Systematic, trend-following funds have begun to unwind bearish positions in U.S. Treasury futures at pace, according to a new note from Bank of America. The bank says that falling yields this week - which correspond to rising Treasury futures prices - have forced a wave of buy-to-cover activity among CTAs holding short positions, especially in longer-dated contracts.

Treasury positioning

BofA highlights that short positions in 10-year and long-bond Treasury futures have been curtailed as yields dropped further, producing additional demand from systematic buyers. The report notes that shorts at the front end of the yield curve remain sizeable, though those positions are now approaching levels that could also provoke buy-to-cover responses if prices keep moving higher. The bank adds that outside the U.S., CTAs may similarly turn into buyers of German Bund futures as models respond to the trend.

Equity exposure and stop-loss proximity

On the equity side, Bank of America finds that systematic funds have so far sustained large long positions despite recent weakness in stocks. The S&P 500 has recorded a five-session decline that, while meaningful, has not yet forced broad-scale deleveraging by these trend-followers. But the bank calculates that the S&P 500 now sits only about 1.5% above critical CTA sell triggers, trimming the buffer that had previously insulated markets from mechanically driven flows.

The firm warns that if downward price paths persist, CTAs and other systematic strategies could generate additional equity selling over the next week, particularly across U.S. and European markets.
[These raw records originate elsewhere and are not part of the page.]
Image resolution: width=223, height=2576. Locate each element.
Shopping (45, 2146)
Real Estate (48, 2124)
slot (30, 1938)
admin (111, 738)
Potential scale of systematic flows

Quantifying the possible impact, BofA estimates that, under a bearish market scenario over the coming week, systematic strategies might sell roughly $86 billion worth of global equities. If markets were to remain flat, these strategies could become net buyers to the tune of about $13 billion; if markets rise, buying pressure is expected to be modest, around $1 billion. Within that framework, CTA strategies constitute the largest share of potential selling pressure.

Commodities and FX trends

The report also points to evolving trends across commodity and currency markets. Gold has declined for four straight weeks, a move that has diminished momentum sufficiently for slower-moving CTAs to start establishing short positions, producing a more bearish consensus among models. Bank of America anticipates potential CTA selling in soybeans and aluminum as well.
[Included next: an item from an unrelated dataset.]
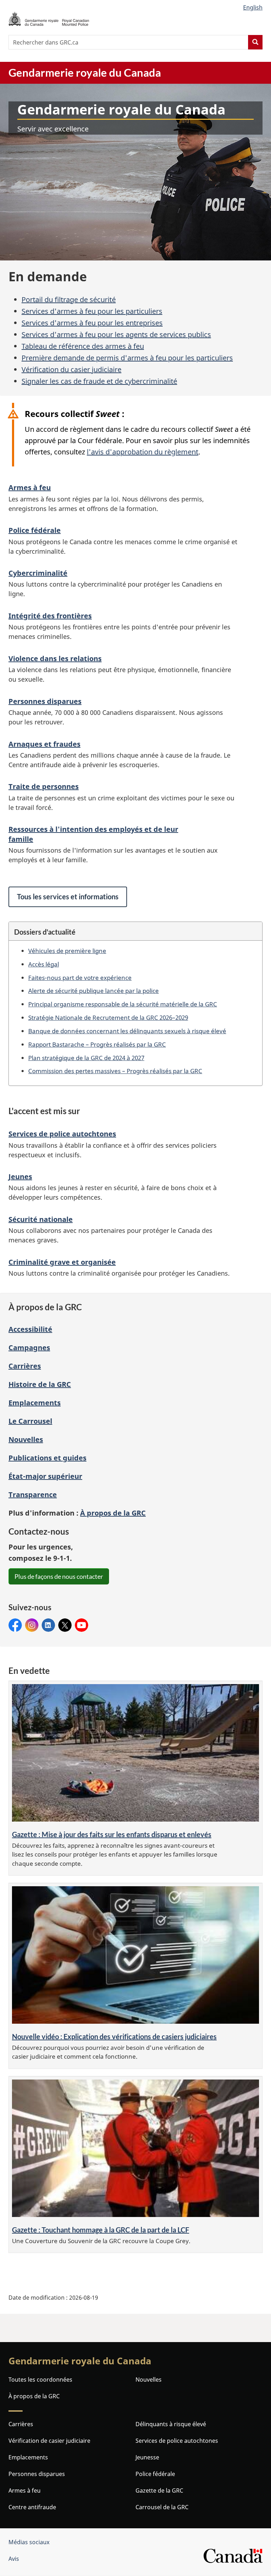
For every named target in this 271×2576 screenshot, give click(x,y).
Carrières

In foreign exchange, the bank expects trend-following programs to buy the U.S. dollar against the British pound, Australian dollar, Canadian dollar and Mexican peso in the coming week, reflecting recent trend signals in those crosses.

Leveraged ETF flows in memory stocks

Separately, BofA flags that assets in leveraged and inverse ETFs tied to memory-chip stocks continue to expand. Within the firm’s universe of these funds, products linked to Micron remain the largest by assets, while ETFs associated with SanDisk have climbed to second place, overtaking funds linked to Nvidia and Tesla. The bank cautions that rankings of assets under management among leveraged ETFs can shift quickly if memory-stock prices pull back, given the sensitivity of such products to market moves.
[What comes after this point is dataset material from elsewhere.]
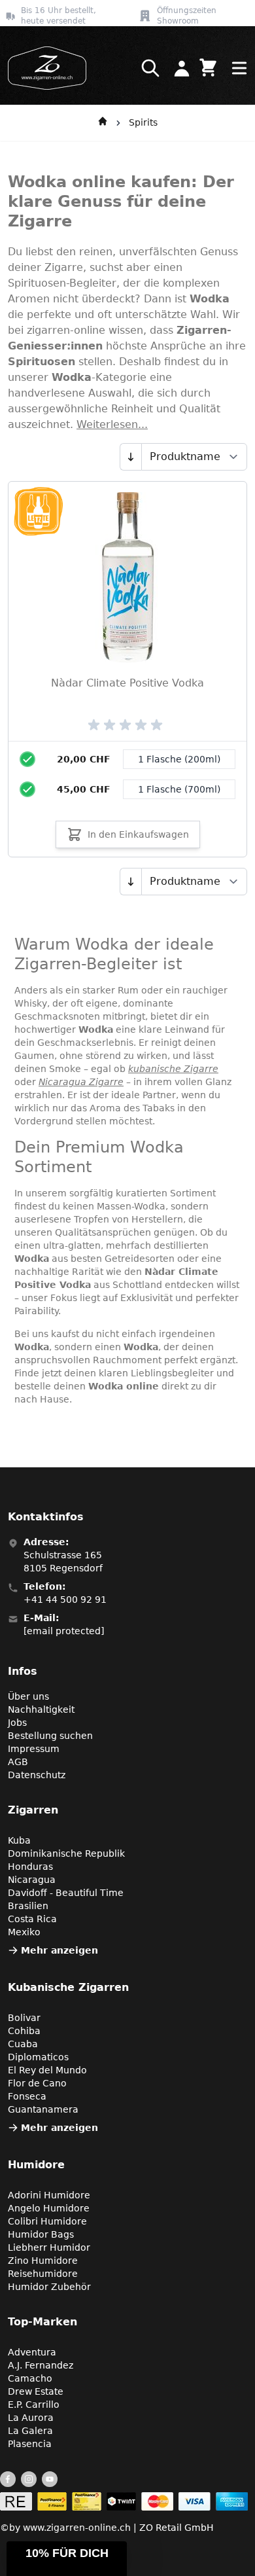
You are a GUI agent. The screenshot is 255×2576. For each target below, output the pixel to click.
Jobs (17, 1722)
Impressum (34, 1749)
What the report leaves clear

BofA’s note outlines several intersecting dynamics: tactical covering in long-dated Treasuries as yields fall, persistent equity long exposure that is increasingly close to systematic stop levels, the potential for notable global equity disposals under a bearish scenario, and evolving CTA positioning in commodities and FX. The report underscores the speed with which trend-following strategies can alter market flows when key price levels are breached.

Risks

  • Further declines in the S&P 500 could breach CTA sell triggers, prompting significant systematic equity selling in U.S. and European markets - risk to equity markets and leveraged ETF investors.
  • Continued momentum loss in gold and other commodities may induce CTA short positions and selling in assets such as soybeans and aluminum - risk to commodity markets and commodity-linked funds.
  • A pullback in memory-chip stocks could quickly reallocate assets within leveraged and inverse ETFs, reversing recent rankings and amplifying flows in and out of funds tied to Micron and SanDisk - risk to semiconductor sector ETFs and leveraged-product holders.